▸ DATA FOR REVIEW
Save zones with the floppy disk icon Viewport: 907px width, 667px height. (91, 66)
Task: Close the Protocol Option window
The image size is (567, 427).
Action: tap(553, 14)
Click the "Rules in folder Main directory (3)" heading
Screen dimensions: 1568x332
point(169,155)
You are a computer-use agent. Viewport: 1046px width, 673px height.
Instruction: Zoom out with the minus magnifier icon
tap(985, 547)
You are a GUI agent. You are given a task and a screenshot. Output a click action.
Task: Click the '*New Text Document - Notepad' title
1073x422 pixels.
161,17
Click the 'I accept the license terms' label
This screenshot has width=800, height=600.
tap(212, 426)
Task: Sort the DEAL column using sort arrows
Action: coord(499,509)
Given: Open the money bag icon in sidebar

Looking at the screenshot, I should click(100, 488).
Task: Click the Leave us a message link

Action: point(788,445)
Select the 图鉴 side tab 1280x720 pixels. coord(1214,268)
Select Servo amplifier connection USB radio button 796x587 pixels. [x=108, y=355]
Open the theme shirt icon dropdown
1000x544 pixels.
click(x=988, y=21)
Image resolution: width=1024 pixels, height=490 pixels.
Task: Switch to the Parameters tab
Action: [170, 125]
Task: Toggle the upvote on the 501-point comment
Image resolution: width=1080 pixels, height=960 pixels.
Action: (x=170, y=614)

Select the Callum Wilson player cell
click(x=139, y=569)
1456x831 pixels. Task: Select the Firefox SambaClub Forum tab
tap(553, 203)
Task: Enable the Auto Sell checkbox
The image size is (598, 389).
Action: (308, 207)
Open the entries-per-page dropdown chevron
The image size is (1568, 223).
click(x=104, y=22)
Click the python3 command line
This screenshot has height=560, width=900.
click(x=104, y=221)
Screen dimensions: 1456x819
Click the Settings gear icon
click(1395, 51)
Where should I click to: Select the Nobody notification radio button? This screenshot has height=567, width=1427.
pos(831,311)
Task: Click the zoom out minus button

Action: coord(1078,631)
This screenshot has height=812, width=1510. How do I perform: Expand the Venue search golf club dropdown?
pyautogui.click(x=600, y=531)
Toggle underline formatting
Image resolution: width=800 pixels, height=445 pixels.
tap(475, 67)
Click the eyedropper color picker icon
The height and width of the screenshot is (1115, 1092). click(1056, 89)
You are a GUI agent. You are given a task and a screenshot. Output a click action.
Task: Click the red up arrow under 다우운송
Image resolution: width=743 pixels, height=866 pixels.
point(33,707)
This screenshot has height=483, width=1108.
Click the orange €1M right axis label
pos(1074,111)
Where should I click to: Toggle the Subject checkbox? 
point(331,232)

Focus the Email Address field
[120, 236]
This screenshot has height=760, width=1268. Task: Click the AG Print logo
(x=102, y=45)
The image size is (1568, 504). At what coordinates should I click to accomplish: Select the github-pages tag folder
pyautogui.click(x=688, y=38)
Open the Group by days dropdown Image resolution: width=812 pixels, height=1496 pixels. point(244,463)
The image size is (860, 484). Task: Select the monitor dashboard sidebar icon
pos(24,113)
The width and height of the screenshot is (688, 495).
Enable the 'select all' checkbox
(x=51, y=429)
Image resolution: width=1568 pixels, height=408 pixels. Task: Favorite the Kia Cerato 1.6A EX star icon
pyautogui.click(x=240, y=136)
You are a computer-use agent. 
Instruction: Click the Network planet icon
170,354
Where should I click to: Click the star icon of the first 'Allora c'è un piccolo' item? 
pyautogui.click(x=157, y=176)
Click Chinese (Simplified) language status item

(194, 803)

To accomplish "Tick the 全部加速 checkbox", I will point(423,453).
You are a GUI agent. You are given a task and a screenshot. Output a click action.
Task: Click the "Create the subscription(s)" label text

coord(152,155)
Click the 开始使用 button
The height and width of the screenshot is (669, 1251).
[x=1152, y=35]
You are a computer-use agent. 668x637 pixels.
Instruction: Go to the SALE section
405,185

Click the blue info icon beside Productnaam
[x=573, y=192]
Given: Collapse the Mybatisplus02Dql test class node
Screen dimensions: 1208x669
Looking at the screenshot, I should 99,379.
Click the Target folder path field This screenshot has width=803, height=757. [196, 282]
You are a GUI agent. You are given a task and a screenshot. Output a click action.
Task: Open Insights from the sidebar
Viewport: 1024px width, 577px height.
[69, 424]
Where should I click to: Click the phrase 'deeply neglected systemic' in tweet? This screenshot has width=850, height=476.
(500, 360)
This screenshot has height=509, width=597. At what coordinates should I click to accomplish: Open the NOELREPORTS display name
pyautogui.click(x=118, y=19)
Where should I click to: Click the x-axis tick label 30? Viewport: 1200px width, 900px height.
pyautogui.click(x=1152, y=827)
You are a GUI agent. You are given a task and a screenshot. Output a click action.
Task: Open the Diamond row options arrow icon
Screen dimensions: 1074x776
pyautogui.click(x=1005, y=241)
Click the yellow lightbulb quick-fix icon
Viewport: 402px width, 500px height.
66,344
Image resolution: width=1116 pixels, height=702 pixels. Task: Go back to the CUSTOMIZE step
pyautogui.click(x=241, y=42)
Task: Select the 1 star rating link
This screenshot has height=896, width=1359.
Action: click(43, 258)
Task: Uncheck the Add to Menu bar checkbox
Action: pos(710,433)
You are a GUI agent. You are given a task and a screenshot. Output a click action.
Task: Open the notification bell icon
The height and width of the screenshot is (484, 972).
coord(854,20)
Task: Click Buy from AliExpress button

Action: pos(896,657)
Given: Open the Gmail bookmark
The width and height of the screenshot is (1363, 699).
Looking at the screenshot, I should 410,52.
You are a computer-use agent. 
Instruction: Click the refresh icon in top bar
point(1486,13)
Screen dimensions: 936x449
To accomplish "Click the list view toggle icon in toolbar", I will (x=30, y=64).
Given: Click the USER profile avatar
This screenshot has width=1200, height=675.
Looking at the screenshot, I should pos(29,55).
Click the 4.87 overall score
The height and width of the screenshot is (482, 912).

▸ WORK TO COMPLETE
Scan the listing above, and wherever a line holds the word "will", copy it.

▸ REPLY TO THE EXERCISE
To accomplish "Tick the 全部加速 checkbox", I will point(423,453).
To accomplish "Click the list view toggle icon in toolbar", I will (x=30, y=64).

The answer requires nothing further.